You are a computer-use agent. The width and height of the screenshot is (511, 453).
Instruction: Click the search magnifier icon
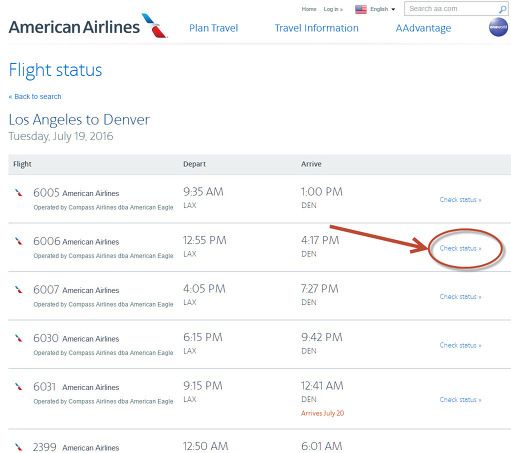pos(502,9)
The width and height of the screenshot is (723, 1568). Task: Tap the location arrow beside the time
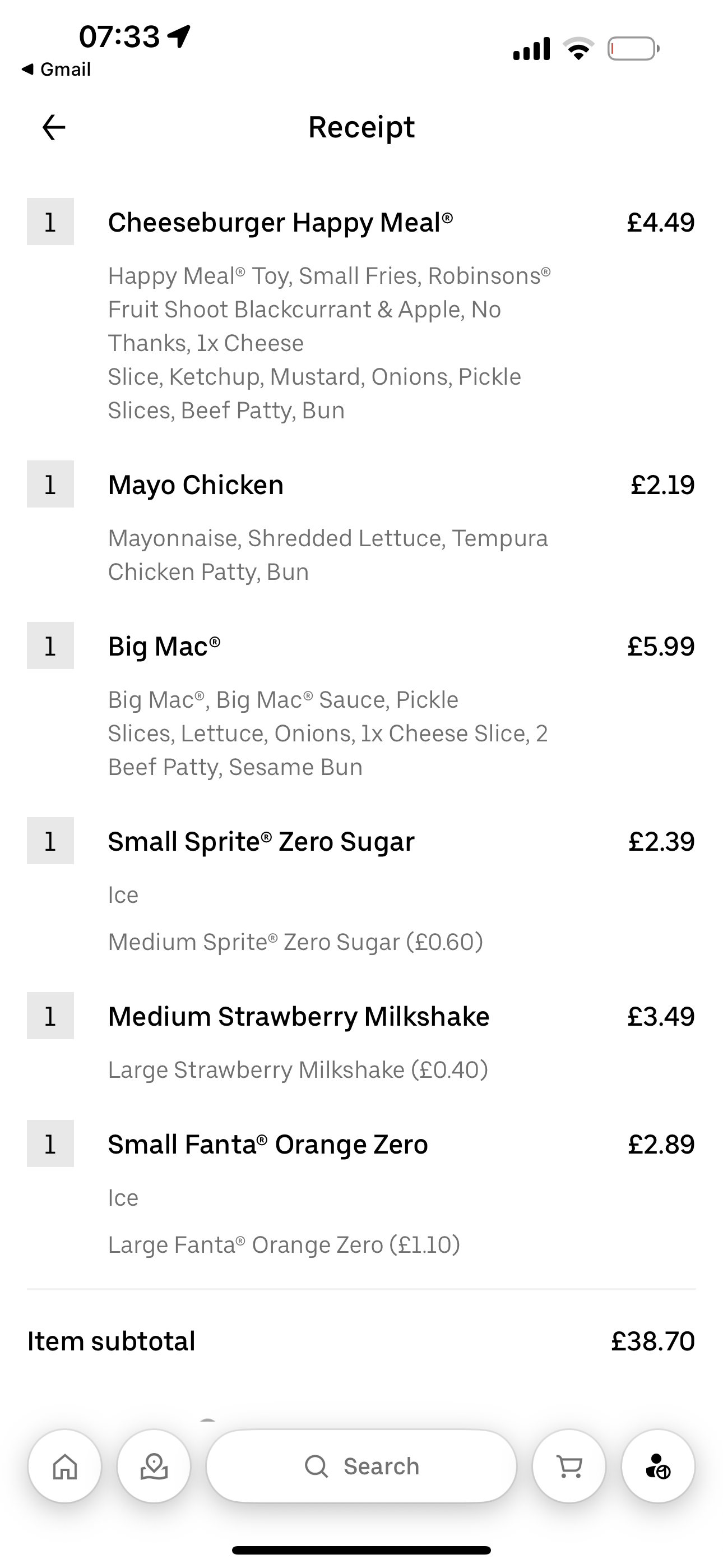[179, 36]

──────

■ Work instruction:
Restate, word for word, each line from the one with "Instruction: Click the search magnifier icon" to the end of the entries, both included, and keep every picture out.

■ Exercise response:
Instruction: Click the search magnifier icon
pos(502,9)
The width and height of the screenshot is (723, 1568). Task: Tap the location arrow beside the time
[179, 36]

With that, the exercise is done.